U.S. on the run, Al-Qaida tape says

CAIRO, Egypt – Osama bin Laden’s chief deputy claimed the United States was on the brink of defeat in Iraq and Afghanistan in a videotape broadcast Thursday that appeared to be a rallying call for al-Qaida ahead of the anniversary of the Sept. 11, 2001, attacks.

“The defeat of America in Iraq and Afghanistan has become a matter of time, with God’s help,” Ayman al-Zawahri said on the tape, which was broadcast by the Arab television station Al-Jazeera. “The Americans in both countries are between two fires, if they continue they bleed to death and if they withdraw they lose everything.”

Al-Qaida has issued a bin Laden audio tape in the two previous years on Sept. 10, so Thursday’s video fits a pattern leading up to the attack anniversary, a U.S. intelligence official said.
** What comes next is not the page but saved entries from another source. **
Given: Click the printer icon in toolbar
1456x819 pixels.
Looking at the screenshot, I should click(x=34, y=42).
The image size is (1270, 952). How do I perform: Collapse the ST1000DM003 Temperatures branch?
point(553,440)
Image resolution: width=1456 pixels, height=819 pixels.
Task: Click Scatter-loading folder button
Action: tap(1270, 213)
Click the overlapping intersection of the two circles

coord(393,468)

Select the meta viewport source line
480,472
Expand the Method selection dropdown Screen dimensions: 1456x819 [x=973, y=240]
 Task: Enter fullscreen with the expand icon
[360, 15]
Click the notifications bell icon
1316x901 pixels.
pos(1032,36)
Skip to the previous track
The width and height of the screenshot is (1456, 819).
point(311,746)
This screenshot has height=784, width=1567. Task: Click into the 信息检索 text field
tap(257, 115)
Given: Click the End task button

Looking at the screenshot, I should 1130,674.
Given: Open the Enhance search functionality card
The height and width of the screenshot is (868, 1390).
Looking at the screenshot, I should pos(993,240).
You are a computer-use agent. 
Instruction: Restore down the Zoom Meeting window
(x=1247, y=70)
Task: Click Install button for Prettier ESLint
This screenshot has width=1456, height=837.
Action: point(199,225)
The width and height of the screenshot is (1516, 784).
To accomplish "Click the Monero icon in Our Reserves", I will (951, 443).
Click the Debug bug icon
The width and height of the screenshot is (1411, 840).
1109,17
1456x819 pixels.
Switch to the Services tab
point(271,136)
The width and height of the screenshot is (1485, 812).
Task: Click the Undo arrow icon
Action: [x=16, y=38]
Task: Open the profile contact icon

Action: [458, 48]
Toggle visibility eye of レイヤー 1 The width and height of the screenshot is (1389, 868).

U.S. officials have noted that some tape releases have preceded terrorist attacks. In April 2003, a taped voice thought to be bin Laden’s exhorted Muslims to rise up against Saudi Arabia and called for suicide attacks against U.S. and British interests. Suicide bombers struck Western housing compounds in the Saudi capital on May 12, killing 26 people.

Bin Laden and al-Zawahri are believed hiding along the Afghan-Pakistan border.

“Southern and eastern Afghanistan have completely become an open field for the mujahedeen,” or holy fighters, al-Zawahri said in excerpts of the tape aired by the Qatar-based station.

“The Americans are huddled in their trenches, refusing to come out to confront the holy warriors despite the holy warriors’ provoking them by shelling, shooting and cutting the routes around them and their defense concentrates on strikes from the air, which wastes America’s money in kicking up dust,” he added.